**BRIEF:**
The answer must consist of every line from the data that holds "agent".

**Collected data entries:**
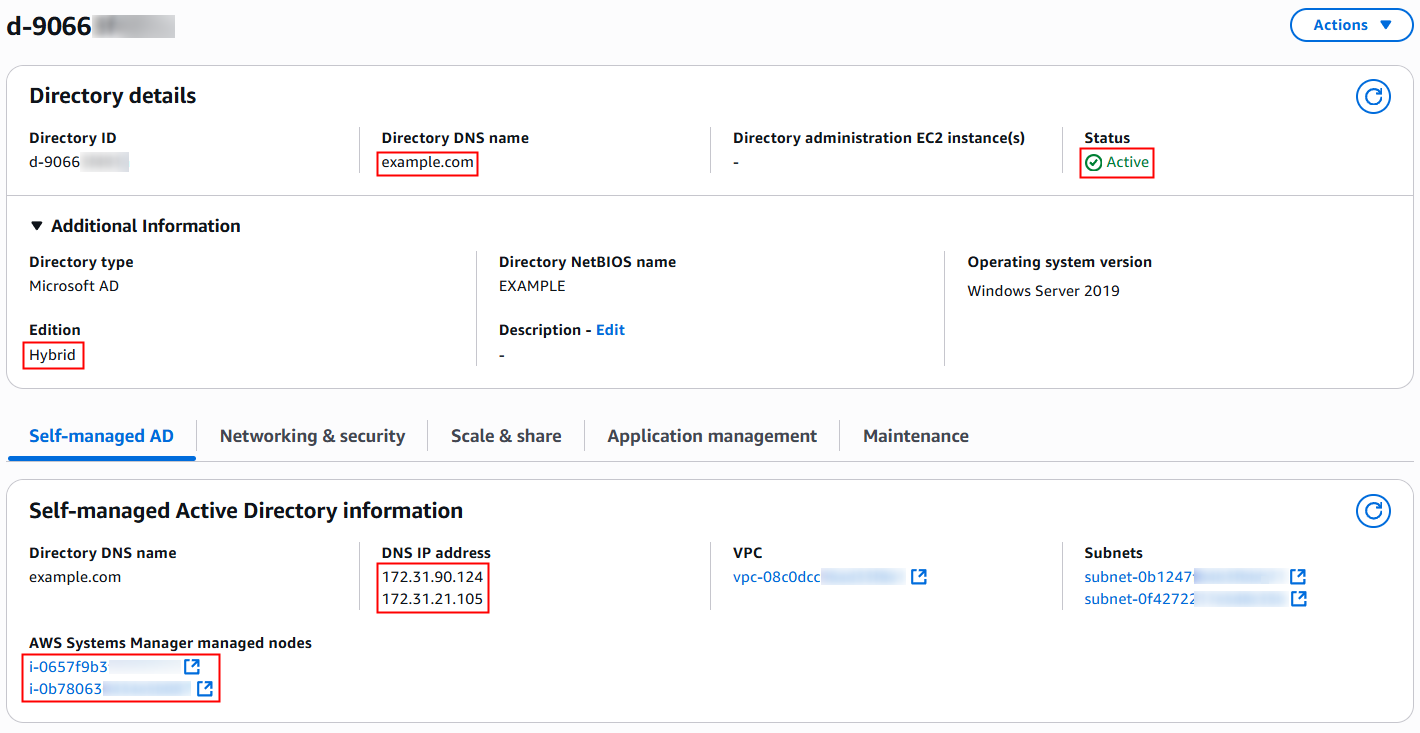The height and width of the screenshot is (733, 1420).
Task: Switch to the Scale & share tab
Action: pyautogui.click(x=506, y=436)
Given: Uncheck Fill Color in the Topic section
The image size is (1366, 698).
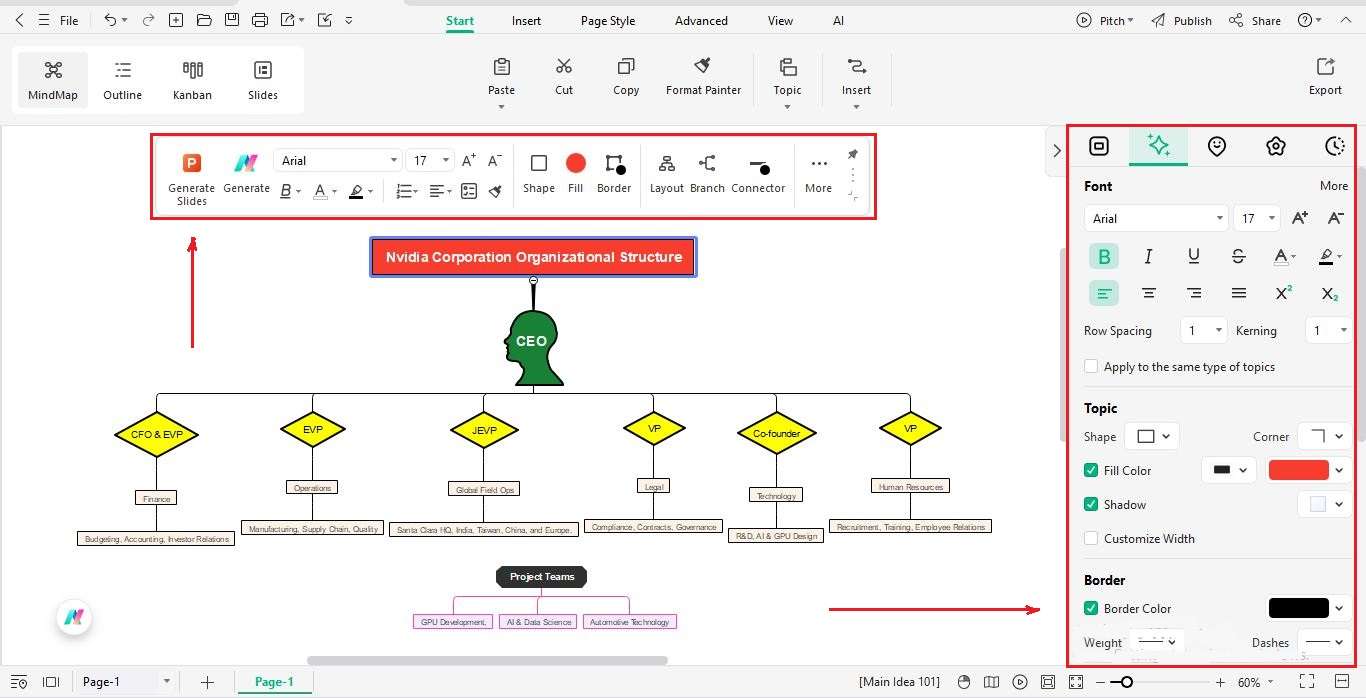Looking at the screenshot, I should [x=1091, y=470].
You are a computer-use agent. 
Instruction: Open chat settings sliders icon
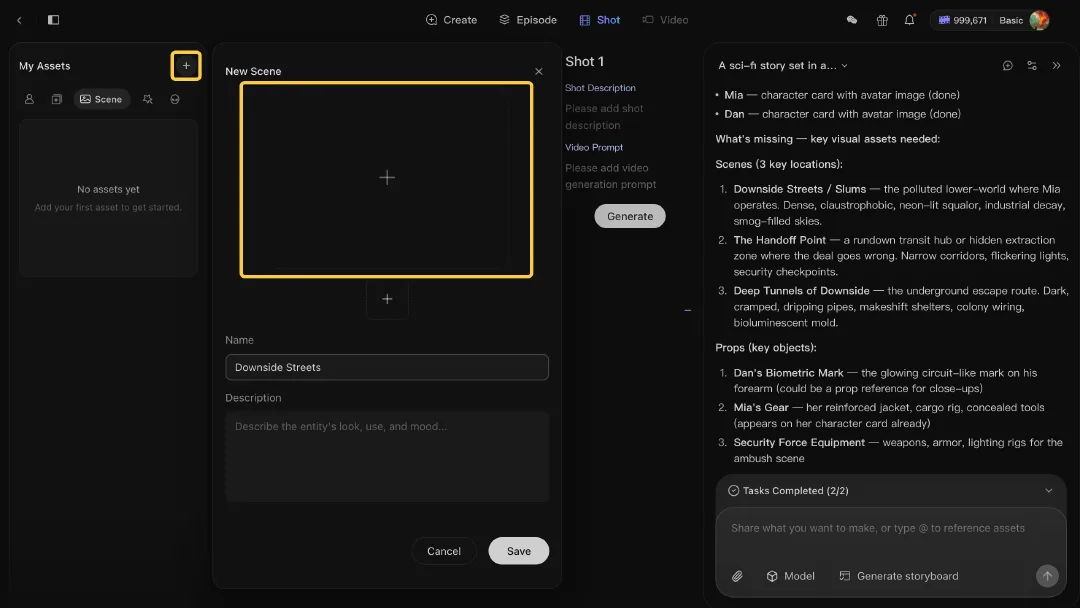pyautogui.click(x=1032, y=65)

* * *

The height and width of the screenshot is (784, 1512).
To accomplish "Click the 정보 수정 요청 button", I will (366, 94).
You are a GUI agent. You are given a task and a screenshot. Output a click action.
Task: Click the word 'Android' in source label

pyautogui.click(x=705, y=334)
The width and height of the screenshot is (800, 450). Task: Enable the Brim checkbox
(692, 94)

---

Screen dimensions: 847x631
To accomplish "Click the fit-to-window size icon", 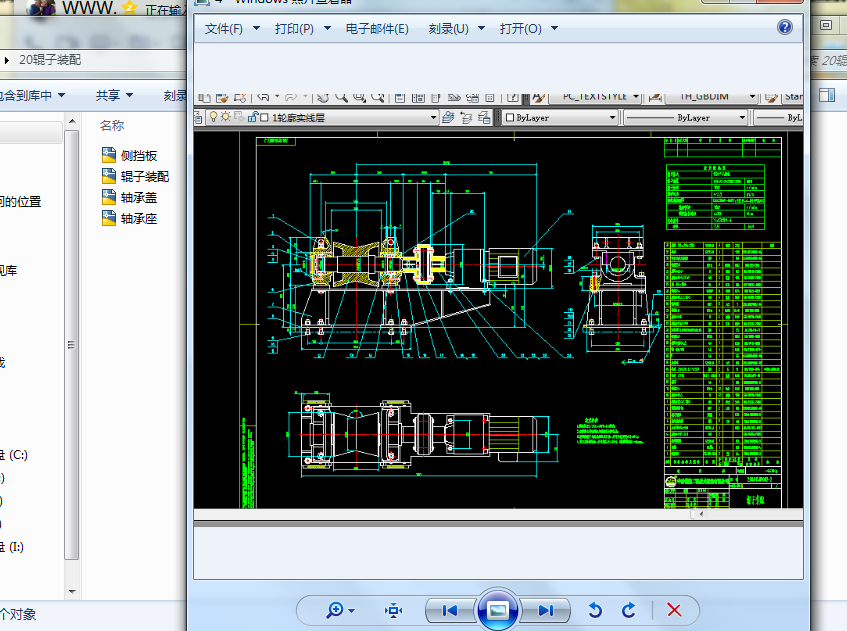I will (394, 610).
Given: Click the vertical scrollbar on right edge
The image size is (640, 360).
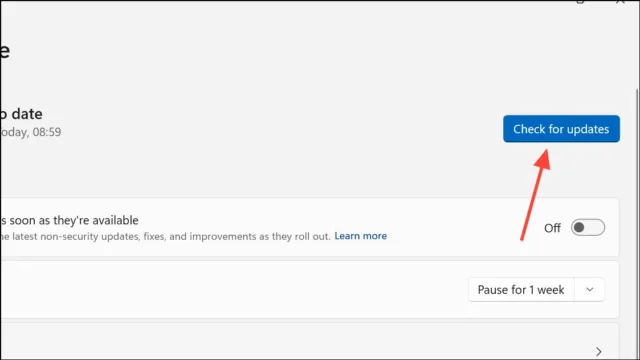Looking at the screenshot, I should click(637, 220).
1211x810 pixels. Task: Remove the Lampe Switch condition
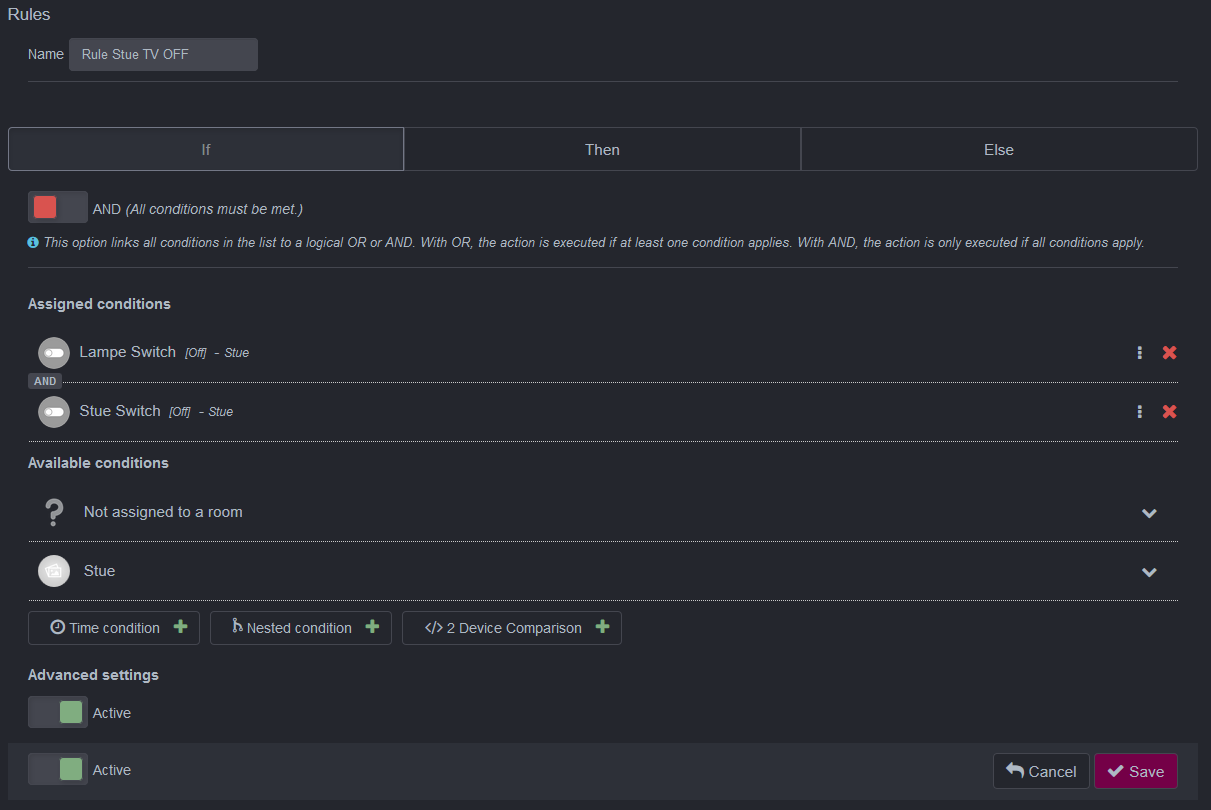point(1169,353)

**OUTPUT OF THE EXERCISE:**
You are a computer-use agent. 
You are a GUI agent. You are given a task and a screenshot. Output a click action.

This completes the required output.